WORK TO BE COMPLETED →
Which of the lines in the data below contain the string "arrow"? Copy each of them.

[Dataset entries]
————————
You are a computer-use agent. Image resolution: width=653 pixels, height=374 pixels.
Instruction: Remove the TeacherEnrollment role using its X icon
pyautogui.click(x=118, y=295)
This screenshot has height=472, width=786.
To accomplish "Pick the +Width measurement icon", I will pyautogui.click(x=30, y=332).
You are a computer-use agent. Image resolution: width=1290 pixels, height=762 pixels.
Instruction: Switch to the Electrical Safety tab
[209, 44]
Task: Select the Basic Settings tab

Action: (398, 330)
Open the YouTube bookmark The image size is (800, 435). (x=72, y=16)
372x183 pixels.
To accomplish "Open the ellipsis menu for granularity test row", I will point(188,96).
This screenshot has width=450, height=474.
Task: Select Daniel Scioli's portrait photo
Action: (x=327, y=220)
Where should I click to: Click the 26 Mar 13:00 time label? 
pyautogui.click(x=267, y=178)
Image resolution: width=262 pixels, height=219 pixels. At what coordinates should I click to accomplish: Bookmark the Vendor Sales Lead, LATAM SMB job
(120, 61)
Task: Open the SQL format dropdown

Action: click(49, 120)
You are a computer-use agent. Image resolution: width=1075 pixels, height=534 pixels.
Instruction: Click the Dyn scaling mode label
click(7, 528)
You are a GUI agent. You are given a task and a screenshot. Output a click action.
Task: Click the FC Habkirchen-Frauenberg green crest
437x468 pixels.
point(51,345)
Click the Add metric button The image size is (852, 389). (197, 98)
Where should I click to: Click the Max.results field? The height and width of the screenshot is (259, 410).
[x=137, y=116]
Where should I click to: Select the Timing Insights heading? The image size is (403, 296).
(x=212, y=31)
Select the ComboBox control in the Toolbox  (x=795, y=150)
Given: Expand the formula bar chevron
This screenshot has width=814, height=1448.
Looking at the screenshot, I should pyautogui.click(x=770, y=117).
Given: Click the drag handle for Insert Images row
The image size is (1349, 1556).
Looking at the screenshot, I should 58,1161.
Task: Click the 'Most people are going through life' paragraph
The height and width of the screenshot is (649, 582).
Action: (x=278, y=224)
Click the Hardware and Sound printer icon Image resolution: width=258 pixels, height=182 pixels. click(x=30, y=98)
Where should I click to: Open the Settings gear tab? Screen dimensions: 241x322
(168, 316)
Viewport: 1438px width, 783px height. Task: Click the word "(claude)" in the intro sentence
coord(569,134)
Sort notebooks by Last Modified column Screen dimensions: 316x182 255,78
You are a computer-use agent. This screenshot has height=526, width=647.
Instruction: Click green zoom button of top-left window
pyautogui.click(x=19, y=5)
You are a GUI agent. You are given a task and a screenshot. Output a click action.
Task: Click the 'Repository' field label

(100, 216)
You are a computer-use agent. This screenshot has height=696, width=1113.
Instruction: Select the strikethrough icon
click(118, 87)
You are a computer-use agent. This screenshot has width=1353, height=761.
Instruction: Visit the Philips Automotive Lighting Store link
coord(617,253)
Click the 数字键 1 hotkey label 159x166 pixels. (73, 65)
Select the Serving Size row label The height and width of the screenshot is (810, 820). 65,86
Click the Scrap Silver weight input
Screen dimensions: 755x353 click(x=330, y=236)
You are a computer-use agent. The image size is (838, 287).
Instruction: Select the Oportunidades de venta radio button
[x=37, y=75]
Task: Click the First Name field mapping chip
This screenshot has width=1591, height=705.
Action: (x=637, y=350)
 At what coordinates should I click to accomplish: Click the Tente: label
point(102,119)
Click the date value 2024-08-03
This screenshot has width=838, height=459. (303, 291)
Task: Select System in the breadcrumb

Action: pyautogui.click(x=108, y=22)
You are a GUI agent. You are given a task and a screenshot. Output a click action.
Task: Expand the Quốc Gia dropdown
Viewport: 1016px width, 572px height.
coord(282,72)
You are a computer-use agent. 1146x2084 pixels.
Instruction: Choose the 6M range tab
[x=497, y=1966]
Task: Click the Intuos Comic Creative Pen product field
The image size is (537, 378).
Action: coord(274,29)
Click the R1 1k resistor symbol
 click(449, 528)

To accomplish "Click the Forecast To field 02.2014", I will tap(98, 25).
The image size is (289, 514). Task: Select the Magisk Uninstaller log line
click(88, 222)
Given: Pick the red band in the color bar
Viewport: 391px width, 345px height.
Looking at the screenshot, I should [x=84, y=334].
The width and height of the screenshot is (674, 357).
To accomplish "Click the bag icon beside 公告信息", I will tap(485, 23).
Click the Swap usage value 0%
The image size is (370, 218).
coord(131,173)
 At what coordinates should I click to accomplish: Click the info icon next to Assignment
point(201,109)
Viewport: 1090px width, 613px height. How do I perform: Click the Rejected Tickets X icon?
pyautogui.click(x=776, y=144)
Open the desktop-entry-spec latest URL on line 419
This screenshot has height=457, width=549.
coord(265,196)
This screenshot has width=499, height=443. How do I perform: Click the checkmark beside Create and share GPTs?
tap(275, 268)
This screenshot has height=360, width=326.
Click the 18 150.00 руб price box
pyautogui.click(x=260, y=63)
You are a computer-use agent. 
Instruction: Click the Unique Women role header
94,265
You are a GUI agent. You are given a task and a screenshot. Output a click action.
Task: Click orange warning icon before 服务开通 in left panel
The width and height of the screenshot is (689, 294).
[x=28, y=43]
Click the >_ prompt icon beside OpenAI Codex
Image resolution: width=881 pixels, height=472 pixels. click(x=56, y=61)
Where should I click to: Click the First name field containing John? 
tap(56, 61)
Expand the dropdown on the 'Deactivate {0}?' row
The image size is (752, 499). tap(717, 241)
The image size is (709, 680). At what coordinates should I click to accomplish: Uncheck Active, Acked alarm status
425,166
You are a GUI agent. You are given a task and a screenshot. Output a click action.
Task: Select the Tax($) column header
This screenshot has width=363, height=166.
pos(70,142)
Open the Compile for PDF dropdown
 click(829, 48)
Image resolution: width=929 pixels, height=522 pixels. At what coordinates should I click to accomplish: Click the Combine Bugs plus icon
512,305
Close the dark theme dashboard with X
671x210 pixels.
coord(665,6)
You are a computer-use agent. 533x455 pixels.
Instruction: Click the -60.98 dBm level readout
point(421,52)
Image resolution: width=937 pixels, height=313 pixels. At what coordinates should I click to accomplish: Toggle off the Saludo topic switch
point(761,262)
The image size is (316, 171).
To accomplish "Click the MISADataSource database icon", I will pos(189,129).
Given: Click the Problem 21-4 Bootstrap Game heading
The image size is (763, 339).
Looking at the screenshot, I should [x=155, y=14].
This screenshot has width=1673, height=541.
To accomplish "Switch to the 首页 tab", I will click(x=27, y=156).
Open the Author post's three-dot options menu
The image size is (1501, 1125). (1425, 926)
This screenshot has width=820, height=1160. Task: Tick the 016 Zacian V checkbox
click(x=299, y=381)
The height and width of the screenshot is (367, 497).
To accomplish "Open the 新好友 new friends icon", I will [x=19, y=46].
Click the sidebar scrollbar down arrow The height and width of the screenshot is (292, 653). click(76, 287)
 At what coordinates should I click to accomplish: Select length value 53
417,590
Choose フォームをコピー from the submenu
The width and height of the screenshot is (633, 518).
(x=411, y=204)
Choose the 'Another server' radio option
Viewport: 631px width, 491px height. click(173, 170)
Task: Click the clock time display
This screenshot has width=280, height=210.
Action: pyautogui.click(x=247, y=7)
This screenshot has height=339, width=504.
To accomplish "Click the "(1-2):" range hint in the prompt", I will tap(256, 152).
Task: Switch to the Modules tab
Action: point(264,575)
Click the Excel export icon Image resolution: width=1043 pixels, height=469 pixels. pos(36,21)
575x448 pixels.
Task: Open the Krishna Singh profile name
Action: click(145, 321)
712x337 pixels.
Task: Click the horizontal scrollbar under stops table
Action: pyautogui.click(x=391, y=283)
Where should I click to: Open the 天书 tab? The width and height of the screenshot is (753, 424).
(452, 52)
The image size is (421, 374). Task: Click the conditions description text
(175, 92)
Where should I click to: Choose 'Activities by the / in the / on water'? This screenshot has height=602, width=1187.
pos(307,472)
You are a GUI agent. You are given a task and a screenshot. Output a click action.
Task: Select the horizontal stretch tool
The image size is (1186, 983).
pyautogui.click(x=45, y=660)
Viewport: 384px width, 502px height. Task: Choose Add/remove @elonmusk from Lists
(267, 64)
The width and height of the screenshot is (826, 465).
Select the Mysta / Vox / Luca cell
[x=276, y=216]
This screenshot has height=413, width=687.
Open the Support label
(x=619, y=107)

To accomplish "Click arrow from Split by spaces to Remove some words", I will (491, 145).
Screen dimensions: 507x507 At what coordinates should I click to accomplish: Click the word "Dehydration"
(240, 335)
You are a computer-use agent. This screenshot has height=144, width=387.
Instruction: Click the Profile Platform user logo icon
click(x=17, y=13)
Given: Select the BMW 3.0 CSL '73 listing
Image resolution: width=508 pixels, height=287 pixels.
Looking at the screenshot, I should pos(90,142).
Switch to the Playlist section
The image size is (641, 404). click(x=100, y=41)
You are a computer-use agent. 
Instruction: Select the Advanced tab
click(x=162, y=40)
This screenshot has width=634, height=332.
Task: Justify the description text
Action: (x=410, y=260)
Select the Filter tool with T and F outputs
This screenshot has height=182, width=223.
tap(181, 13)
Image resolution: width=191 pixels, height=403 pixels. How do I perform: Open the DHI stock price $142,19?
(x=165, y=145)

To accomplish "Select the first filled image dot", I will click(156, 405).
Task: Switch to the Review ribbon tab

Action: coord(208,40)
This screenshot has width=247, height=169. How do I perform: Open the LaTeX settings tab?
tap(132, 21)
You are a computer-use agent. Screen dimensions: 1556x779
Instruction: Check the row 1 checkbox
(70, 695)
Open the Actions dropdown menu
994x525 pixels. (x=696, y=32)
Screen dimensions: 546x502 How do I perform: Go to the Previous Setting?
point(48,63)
————————
EXERCISE SOLUTION →
Click the sidebar scrollbar down arrow The height and width of the screenshot is (292, 653). click(76, 287)
To accomplish "Click arrow from Split by spaces to Remove some words", I will (491, 145).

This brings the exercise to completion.